RBA Justifies 1997 Gold Sale as Lawmaker Spars With Debelle
An employee holds gold bars in the precious metals vault in Munich, Germany. (Photographer: Andreas Gebert/Bloomberg) 

Australian opposition lawmaker Andrew Leigh sought to use gold hitting a record $2,000 an ounce to discomfit the central bank by ranking its 1997 decision to sell 167 tons of the precious metal at $400 an ounce “the worst market decision in Reserve Bank history.”

Leigh pointed out that the gold would be worth about $9 billion more now if the RBA had held onto it, during the central bank’s semi-annual testimony to parliament by video-conference on Friday.

“Do you acknowledge that in retrospect that was a lousy decision?” he asked Governor Philip Lowe, who ultimately defended the decision from a policy perspective.

Leigh, a professor of economics with a Harvard PhD, has used the RBA’s testimony in the past to grill Lowe over his failure to achieve the 2-3% inflation target and suggested the RBA has been too conservative in cutting interest rates.

He’s also sparred with RBA No. 2 Guy Debelle on some of the more obscure theories in academic economics.

Debelle, with a PhD from MIT under former Federal Reserve No. 2 Stanley Fischer, confirmed Leigh’s calculations.
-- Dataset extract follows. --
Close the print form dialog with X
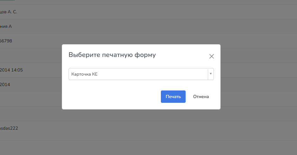 click(212, 56)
He pointed out that the RBA had used the proceeds to invest in treasuries, which had earned income in the ensuing 23 years, “unlike gold, which earns a zero rate of return.”

The sale also allowed the central bank to pay higher dividends to the government, allowing it to avoid borrowing at a rate of 5-6%, Debelle said.

“Maybe a more sensible decision would’ve been to turn around and take all those proceeds and invest them in Apple shares and we probably would’ve even got a higher rate of return,” he said. “Hindsight is always the greatest investment.”

Lowe pointed out the RBA isn’t an investment bank. It doesn’t hold a portfolio of assets to try and make the highest return, he said. It decided that converting the gold into foreign currency made sense because the bank needs it when it occasionally intervenes in the foreign-exchange market, the governor said.

“So from maximizing the value of our assets, if that was our objective, I accept your criticism,” he said. “But from a public policy perspective, it was the right decision.”